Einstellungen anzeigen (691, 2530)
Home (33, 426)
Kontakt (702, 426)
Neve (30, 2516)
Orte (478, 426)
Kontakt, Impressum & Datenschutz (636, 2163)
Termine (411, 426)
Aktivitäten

☆ ☆ ☆

[Work order]
Each record above should be retyped in full, exactly as shown.

[Response to this exercise]
Einstellungen anzeigen (691, 2530)
Home (33, 426)
Kontakt (702, 426)
Neve (30, 2516)
Orte (478, 426)
Kontakt, Impressum & Datenschutz (636, 2163)
Termine (411, 426)
Aktivitäten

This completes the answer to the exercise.